:: Data excerpts ::
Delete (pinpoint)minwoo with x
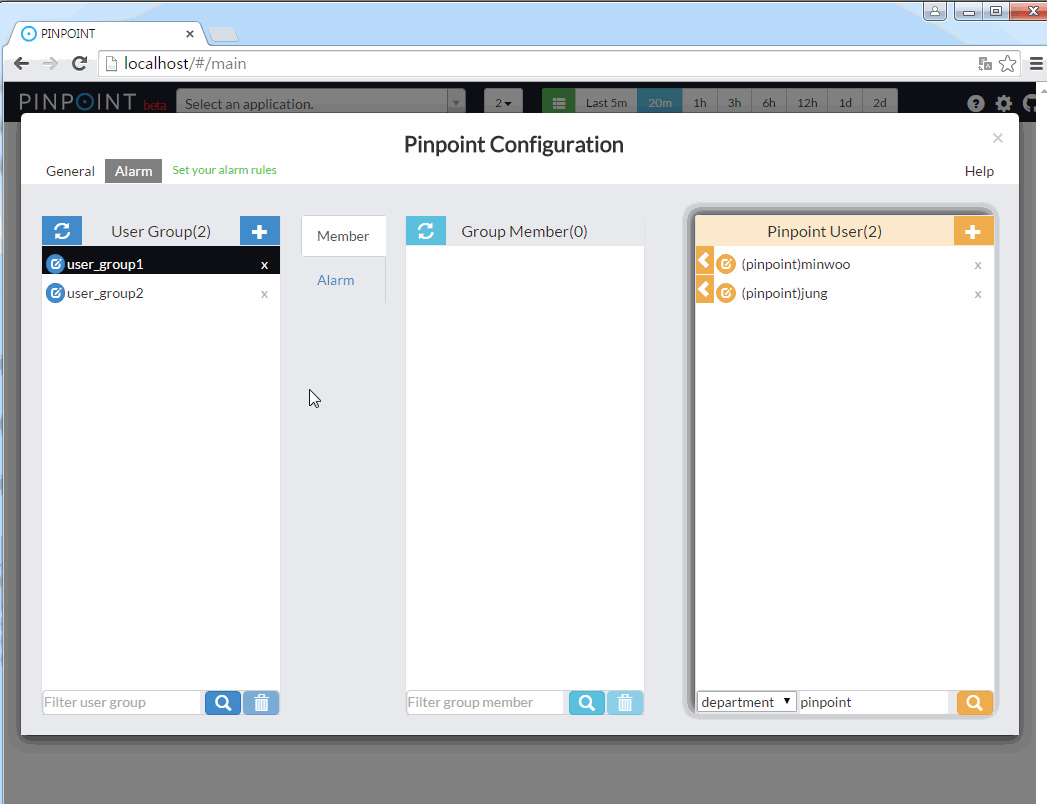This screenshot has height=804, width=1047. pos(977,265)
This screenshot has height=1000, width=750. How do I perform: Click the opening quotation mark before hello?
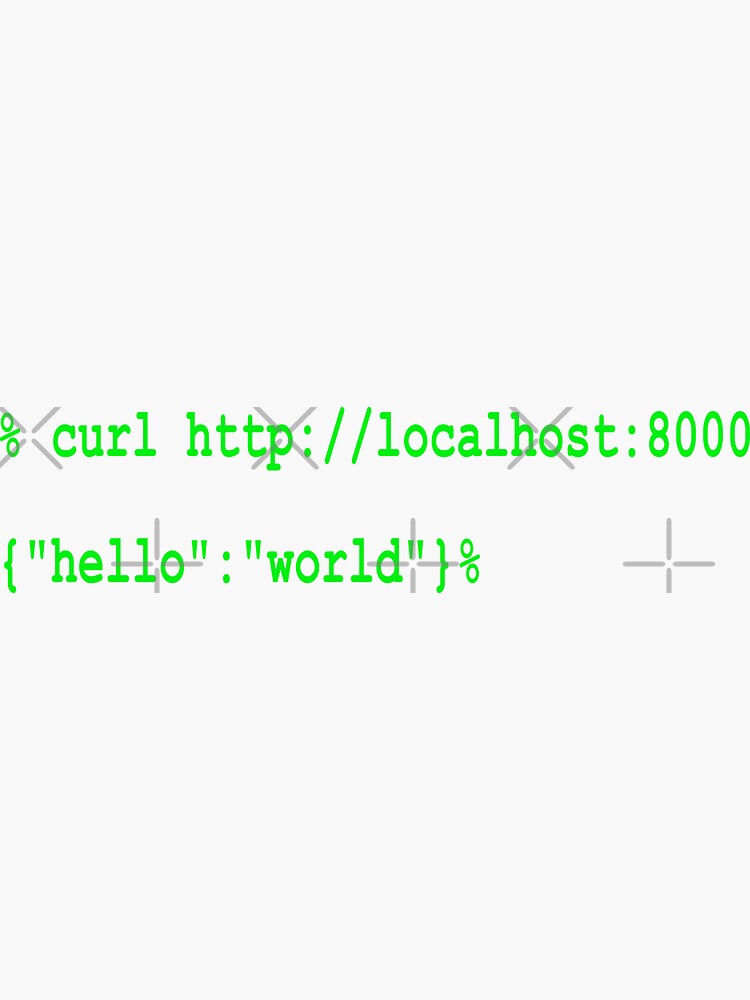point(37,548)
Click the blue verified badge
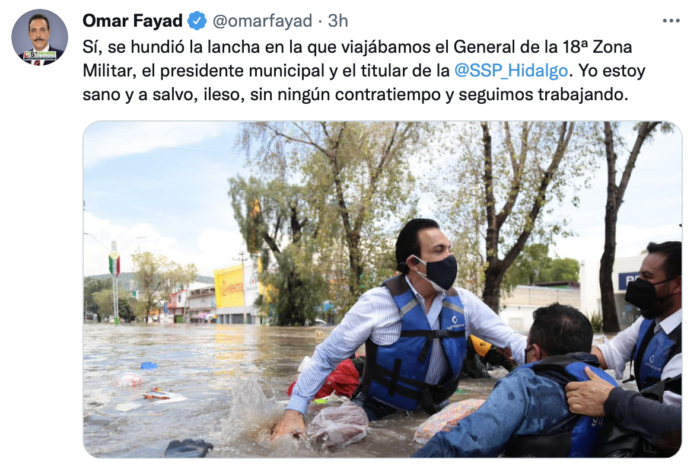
:::
= Goal =
Which lines in the listing above contain the string "Click"? Copy each of them.

= Reply to the exercise =
This screenshot has height=1000, width=750. How do I perform: Click the opening quotation mark before hello?
Click the blue verified badge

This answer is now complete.